Prove or disprove that for every positive integer $k$, there exist three consecutive primes $p_{i-1}, p_i, p_{i+1}$ such that $p_i-p_{i-1}\gt k$ and $p_{i+1}-p_{i}\gt k$.
It's well known that $n!+2,n!+3,\cdots,n!+n$ are composite numbers for any integer $n\gt1,$ therefore, there exist gaps between primes which are arbitrarily large. Another way to see that arbitrarily large prime gaps must exist is the fact that the density of primes approaches zero, according to the prime number theorem.

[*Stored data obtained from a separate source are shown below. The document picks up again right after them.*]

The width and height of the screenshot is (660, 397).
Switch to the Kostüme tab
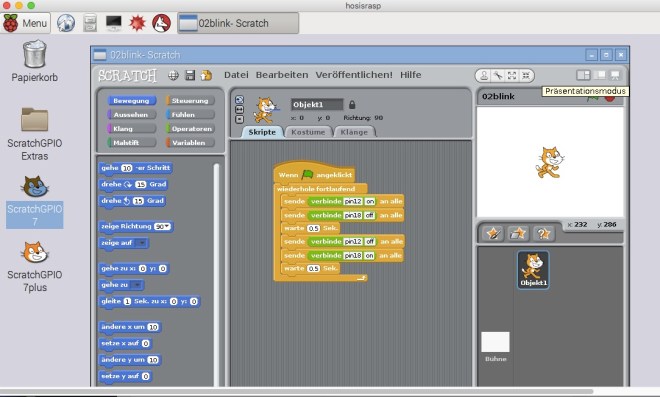308,132
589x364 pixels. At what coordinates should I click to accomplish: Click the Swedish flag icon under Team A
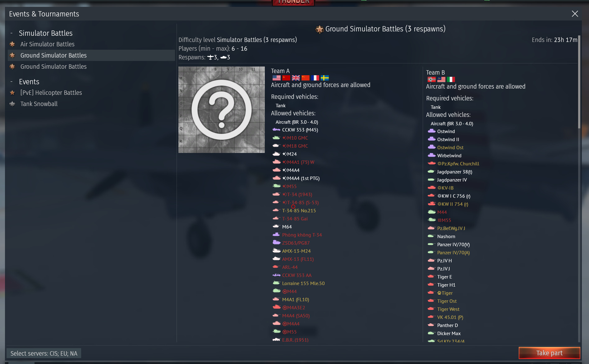point(325,78)
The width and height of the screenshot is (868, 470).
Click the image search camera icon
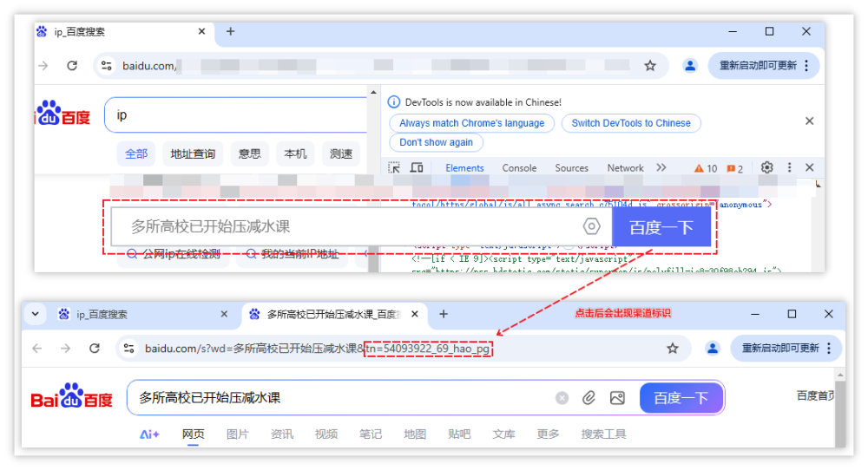[617, 398]
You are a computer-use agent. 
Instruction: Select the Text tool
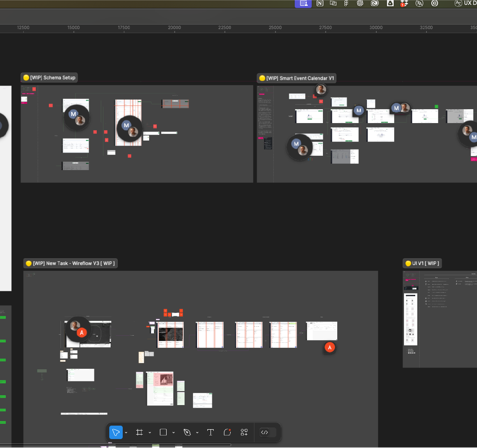click(210, 432)
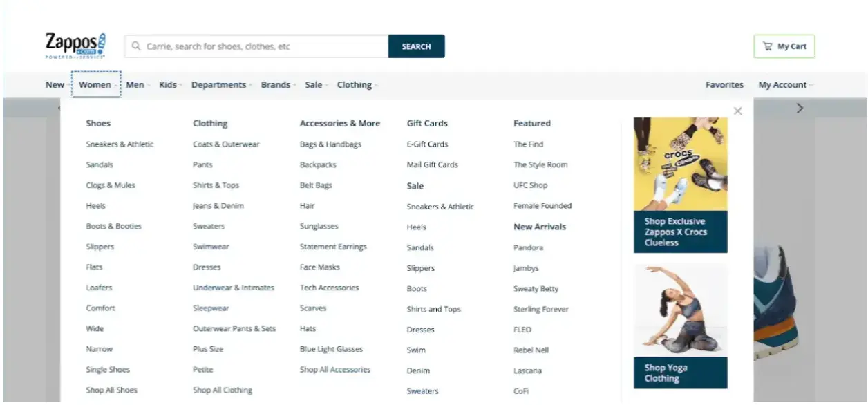Open Shop All Shoes

tap(110, 390)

I think we may prove the statement by contradiction. If it were not true, then there exist an integer $k$ such that for every prime $p$ there exist a prime $q$ such that $\left|{p-q}\right|\le k.$ Therefore,
$$\sum_{p,q\in \mathbb P,\left|{p-q}\right|\le k}\left(\frac{1}p+\frac{1}q\right)\gt \sum_{p \in \mathbb P}\frac{1}p=\infty.\tag 1$$
Therefore, if we can prove that $(1)$ is not true, namely, $$\sum_{p,q\in \mathbb P,\left|{p-q}\right|\le k}\left(\frac{1}p+\frac{1}q\right)\lt \infty,$$ then we will complete our proof.

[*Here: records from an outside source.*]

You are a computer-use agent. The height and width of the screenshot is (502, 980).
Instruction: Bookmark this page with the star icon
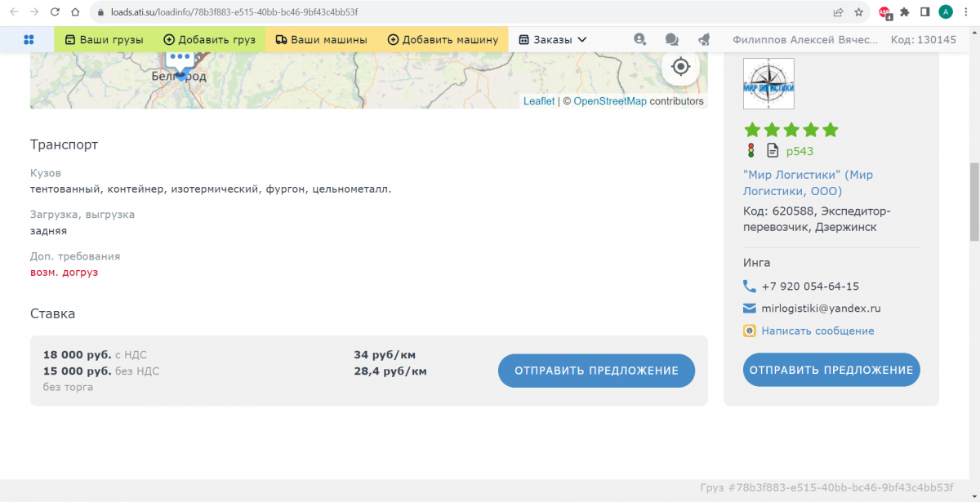click(x=859, y=12)
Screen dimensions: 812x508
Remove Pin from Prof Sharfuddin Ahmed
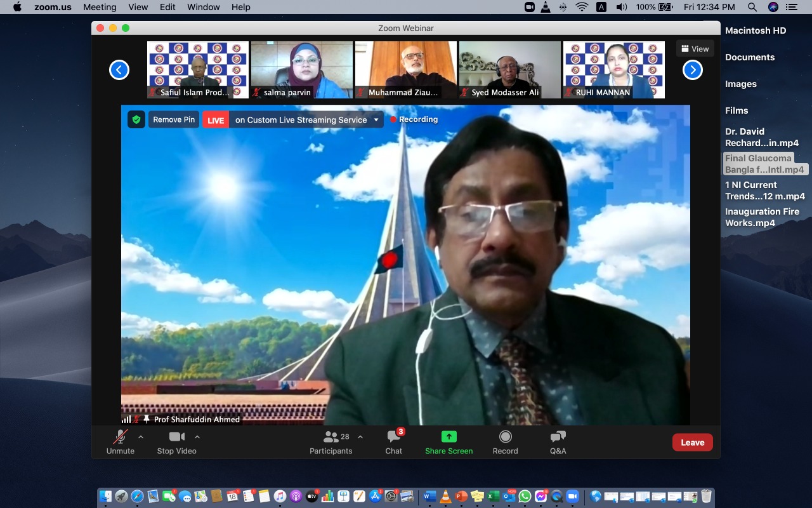click(174, 119)
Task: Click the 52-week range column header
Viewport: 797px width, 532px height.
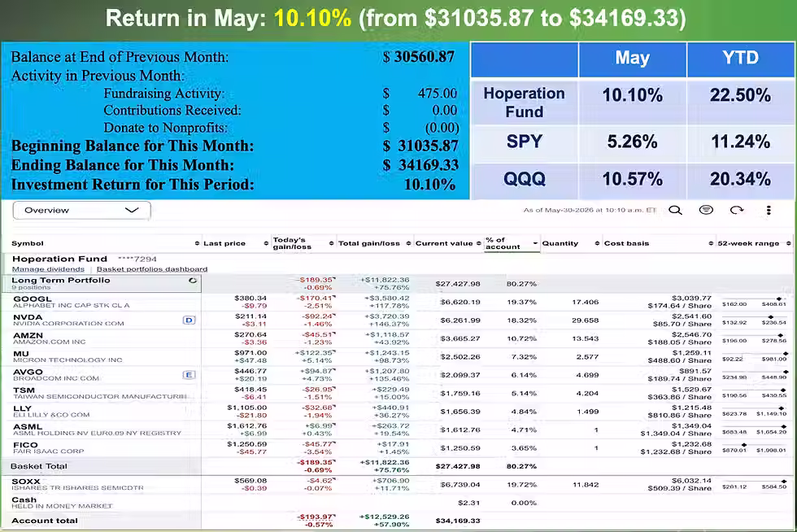Action: pyautogui.click(x=748, y=243)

This is very similar to Brun's theorem, which states that the sum of the reciprocals of the twin primes (pairs of prime numbers which differ by 2) converges to a finite value known as Brun's constant,
$$\sum_{p,p+2 \in \mathbb P}\left(\frac{1}p+\frac{1}{p+2}\right)\lt \infty.$$
There maybe exist a direct and simple proof, for example, we may use the prime number theorem.
Thanks in advance!
Consider the congruences $x\equiv1\pmod2,x\equiv2\pmod3,\dots,x\equiv k\pmod{p_k}$ together with $x\equiv-1\pmod{p_{k+1}},x\equiv-2\pmod{p_{k+2}},\dots,x\equiv-k\pmod{p_{2k}}$ where $p_r$ is the $r$th prime. By the Chinese Remainder Theorem, these are equivalent to a single congruence $x\equiv M\pmod P$ for some $M$, where $P$ is the product of the first $2k$ primes. By Dirichlet's Theorem on Primes in Arithmetic Progression, there are infinitely many primes $p$ satisfying this congruence. But for any such prime $p$, the numbers $p+1,p+2,\dots,p+k$ are all composite, as are the numbers $p-1,p-2,\dots,p-k$.